In trauma patients with abdominal pain in late pregnancy, other injuries must be considered and are best managed by a multispecialty team consisting of emergency medicine, trauma, and obstetrics. Early evaluation with focused assessment with sonography for trauma (FAST), as well as assessment of fetal size (for dates) and fetal heart rate, is key. Chest and pelvis radiographs, as well as computed tomography (CT) scans, may be necessary. Though not the test of choice for abruption, abdominal CT scans have a sensitivity of 50% to 100%, depending on the expertise of the radiologist.22 During the evaluation it is important that the fetus be monitored continuously as early as possible. Resuscitation of the mother is the best treatment for the fetus. If the mother has loss of vital signs, perimortem cesarean section should be considered. See Chapter 11, Resuscitation in Pregnancy, Chapter 79, Blunt Abdominal Trauma, and Chapter 122, Emergency Delivery and Peripartum Emergencies, for further details.

Laboratory evaluation includes a complete blood count, comprehensive metabolic profile, PT and PTT, DIC panel (fibrinogen, fibrin split products), urinalysis, and blood type and crossmatch. Anemia is a concern with both placental abruption and placenta previa. Because DIC can complicate placental abruption, it is important to perform the relevant tests. The Kleihauer-Betke test, which confirms the presence of fetal blood cells in the maternal circulation, may be performed if fetal-maternal transfusion is suspected. It is neither sensitive nor specific for abruption but quantifies that volume of fetal-to-maternal transfusion if positive.1719

Treatment

Basic management of vaginal bleeding in third trimester pregnancy includes determination of the hemodynamic status of the mother and resuscitation as needed, assessment of fetal condition and age by fetal monitoring and ultrasonography, and decision making about the optimal timing of delivery. Early consultation with obstetrics colleagues is critical.

The patient should be placed on her left side to increase venous return. Initial management of significant vaginal bleeding is volume resuscitation and transfusion as needed. Although normal vital signs are optimal, they may be falsely reassuring because of the physiologic increase in maternal volume. After stabilization of the mother is ensured, the status of the fetus is assessed with continuous monitoring and ultrasound imaging to determine viability and age. The fetal heart rate may be a good indicator of maternal status; however, it is not specific.

Ultrasonography will diagnose placenta previa, which is managed by delaying delivery if the patient is stable and the fetus is premature. If there is heavy bleeding or the pregnancy is near term, delivery should be undertaken by cesarean section, regardless of fetal viability.

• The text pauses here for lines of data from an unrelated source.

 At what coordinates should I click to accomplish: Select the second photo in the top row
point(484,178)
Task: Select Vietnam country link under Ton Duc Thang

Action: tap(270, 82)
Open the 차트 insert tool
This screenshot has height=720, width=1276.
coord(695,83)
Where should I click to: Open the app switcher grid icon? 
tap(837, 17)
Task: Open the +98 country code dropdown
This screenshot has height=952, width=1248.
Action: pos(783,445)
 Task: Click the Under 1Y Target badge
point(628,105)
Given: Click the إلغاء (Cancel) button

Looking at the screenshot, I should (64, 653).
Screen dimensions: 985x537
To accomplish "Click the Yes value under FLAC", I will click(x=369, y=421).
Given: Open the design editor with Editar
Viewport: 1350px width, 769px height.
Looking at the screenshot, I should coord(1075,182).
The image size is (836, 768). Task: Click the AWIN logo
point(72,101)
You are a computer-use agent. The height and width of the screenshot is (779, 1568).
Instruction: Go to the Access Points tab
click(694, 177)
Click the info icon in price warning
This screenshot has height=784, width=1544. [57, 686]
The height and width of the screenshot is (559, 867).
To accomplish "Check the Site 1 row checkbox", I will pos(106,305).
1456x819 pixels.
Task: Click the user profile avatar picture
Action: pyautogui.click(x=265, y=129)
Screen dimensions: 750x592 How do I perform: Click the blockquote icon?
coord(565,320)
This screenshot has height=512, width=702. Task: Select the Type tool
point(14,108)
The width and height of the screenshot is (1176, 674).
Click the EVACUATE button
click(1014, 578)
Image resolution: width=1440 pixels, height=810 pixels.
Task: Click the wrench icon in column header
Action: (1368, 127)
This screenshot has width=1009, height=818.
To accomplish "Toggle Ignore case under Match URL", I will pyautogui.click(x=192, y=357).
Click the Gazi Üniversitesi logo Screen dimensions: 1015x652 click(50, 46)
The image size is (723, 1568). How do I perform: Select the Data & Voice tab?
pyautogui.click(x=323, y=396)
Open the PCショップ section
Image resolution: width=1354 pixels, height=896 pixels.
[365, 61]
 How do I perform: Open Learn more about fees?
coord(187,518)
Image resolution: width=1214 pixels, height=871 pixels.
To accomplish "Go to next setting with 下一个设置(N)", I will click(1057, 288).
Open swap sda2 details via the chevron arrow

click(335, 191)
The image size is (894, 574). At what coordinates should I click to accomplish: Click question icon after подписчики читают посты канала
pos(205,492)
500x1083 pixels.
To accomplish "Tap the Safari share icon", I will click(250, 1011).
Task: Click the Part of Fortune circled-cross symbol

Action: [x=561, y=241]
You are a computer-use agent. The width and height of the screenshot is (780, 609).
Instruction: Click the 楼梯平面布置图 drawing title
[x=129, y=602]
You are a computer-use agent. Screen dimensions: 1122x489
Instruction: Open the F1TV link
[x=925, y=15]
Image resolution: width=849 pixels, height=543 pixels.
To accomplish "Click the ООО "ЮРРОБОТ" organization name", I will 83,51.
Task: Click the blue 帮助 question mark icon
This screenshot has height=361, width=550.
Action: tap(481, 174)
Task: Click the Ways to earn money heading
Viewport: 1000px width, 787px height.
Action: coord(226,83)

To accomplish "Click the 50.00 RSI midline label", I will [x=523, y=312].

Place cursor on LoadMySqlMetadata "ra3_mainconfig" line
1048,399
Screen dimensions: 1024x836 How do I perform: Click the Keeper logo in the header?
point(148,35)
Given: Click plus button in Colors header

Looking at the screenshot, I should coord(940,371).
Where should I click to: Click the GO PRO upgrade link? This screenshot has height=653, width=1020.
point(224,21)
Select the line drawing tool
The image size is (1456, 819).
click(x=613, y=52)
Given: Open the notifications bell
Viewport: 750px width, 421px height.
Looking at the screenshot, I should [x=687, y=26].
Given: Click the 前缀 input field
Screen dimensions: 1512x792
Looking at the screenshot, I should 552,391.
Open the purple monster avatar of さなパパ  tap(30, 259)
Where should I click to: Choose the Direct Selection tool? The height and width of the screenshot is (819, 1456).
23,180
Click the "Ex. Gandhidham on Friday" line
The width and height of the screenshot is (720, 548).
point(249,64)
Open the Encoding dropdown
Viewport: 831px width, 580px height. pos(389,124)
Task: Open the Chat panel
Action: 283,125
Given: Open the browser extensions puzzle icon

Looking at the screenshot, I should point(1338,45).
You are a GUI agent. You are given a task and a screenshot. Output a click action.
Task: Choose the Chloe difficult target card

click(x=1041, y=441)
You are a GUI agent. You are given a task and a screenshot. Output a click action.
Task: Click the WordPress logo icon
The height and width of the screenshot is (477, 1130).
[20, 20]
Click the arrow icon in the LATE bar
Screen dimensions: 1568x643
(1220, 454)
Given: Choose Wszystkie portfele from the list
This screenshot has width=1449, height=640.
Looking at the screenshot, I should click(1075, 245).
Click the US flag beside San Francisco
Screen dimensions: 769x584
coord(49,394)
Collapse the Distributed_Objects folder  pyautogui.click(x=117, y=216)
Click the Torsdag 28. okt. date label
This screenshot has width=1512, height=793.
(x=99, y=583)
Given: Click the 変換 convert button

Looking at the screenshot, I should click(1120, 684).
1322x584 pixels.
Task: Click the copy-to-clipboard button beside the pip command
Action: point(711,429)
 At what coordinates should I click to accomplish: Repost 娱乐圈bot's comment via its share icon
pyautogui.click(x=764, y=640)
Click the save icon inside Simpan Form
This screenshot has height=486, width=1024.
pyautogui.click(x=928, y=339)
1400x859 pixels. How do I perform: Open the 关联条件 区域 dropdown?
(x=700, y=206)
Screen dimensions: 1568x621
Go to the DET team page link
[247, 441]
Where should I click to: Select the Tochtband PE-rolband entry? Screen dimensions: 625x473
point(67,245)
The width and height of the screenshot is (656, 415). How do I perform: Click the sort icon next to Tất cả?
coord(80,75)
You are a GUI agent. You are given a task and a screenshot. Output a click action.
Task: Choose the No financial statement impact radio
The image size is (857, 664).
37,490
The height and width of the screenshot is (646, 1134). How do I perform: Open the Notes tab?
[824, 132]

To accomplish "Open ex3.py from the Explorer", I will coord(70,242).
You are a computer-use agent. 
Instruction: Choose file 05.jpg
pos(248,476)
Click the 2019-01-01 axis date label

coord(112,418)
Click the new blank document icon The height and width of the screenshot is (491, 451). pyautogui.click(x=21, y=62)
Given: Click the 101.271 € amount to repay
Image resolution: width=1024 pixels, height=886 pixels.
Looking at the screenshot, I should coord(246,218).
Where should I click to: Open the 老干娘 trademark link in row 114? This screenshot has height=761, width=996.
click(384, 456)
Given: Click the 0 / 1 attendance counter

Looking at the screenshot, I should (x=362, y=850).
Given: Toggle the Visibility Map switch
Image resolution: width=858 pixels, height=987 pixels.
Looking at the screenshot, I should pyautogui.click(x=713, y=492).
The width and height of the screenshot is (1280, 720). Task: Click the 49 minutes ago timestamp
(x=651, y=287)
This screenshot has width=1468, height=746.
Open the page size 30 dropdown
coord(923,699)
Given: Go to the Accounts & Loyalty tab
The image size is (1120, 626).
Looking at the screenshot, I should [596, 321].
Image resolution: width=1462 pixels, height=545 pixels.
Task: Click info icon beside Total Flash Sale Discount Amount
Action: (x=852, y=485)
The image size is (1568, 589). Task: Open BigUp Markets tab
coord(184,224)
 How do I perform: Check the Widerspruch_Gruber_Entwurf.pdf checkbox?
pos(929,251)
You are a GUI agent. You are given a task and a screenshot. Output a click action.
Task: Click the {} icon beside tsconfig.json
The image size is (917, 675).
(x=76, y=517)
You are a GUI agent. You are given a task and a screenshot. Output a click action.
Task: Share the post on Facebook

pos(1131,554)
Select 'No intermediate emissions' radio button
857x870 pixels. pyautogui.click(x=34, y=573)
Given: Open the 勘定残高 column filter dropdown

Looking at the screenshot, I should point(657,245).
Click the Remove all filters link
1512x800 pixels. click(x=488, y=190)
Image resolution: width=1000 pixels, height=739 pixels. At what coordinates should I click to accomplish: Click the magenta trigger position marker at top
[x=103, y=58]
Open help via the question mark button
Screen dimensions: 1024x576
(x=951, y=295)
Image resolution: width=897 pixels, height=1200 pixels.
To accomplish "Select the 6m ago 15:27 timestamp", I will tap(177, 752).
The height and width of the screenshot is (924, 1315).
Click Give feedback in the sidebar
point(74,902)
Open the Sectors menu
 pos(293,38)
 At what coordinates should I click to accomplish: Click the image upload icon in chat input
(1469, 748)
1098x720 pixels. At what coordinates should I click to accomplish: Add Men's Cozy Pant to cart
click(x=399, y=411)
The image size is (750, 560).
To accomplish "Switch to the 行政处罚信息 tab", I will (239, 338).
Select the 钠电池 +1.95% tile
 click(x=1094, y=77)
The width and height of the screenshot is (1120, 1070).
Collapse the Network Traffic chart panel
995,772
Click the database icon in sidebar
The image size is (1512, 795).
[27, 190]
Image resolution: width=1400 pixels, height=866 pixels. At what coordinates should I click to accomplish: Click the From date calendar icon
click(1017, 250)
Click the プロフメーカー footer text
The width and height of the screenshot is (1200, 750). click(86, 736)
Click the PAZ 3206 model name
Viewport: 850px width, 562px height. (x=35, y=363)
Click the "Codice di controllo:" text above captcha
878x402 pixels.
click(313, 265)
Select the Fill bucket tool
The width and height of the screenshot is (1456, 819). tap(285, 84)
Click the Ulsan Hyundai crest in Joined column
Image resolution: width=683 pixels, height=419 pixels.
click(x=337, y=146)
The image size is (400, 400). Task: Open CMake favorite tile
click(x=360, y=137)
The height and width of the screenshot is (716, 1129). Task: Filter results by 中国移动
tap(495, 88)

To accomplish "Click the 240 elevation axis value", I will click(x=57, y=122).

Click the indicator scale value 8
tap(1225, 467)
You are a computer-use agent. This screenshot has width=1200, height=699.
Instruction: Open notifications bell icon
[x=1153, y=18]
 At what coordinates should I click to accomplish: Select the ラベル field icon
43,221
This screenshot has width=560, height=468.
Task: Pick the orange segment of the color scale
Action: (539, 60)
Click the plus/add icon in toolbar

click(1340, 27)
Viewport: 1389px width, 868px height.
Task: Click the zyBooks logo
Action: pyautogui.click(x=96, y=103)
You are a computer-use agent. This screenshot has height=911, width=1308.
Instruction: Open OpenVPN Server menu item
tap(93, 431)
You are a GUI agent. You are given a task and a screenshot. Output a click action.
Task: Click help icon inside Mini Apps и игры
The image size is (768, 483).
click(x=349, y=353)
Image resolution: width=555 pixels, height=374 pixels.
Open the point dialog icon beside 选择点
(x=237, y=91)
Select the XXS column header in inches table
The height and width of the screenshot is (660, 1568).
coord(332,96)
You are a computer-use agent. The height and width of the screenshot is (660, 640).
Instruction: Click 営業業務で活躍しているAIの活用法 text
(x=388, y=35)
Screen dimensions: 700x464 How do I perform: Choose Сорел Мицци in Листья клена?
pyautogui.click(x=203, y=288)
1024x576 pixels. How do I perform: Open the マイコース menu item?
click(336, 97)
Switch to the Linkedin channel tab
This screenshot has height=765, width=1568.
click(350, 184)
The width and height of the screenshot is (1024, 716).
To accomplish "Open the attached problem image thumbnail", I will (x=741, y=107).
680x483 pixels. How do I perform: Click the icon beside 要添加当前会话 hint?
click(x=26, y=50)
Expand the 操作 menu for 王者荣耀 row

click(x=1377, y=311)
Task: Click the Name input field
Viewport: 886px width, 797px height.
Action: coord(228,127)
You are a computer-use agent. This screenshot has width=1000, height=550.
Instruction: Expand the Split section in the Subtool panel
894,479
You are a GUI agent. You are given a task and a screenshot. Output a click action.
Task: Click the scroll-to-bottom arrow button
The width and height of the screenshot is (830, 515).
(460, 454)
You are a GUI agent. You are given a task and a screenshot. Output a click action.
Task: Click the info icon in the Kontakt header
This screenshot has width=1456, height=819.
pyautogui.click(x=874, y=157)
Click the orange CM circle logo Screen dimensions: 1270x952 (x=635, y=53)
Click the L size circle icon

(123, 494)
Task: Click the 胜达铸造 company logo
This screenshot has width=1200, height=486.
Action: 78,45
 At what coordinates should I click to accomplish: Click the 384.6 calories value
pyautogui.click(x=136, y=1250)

Management of placental abruption is contingent on the viability or distress of the fetus. In cases of mild placental abruption without fetal distress and severe placental abruption with fetal mortality, infants are delivered vaginally. In cases of moderate placental abruption with fetal distress, cesarean section is preferred.

Rh-negative women should be given 300 units of RhoGAM. This dose is adequate to prevent maternal sensitization to up to 15 mL of fetal blood. A larger dose may be necessary if fetal-to-maternal transfusion is greater as determined by the Kleihauer-Betke test.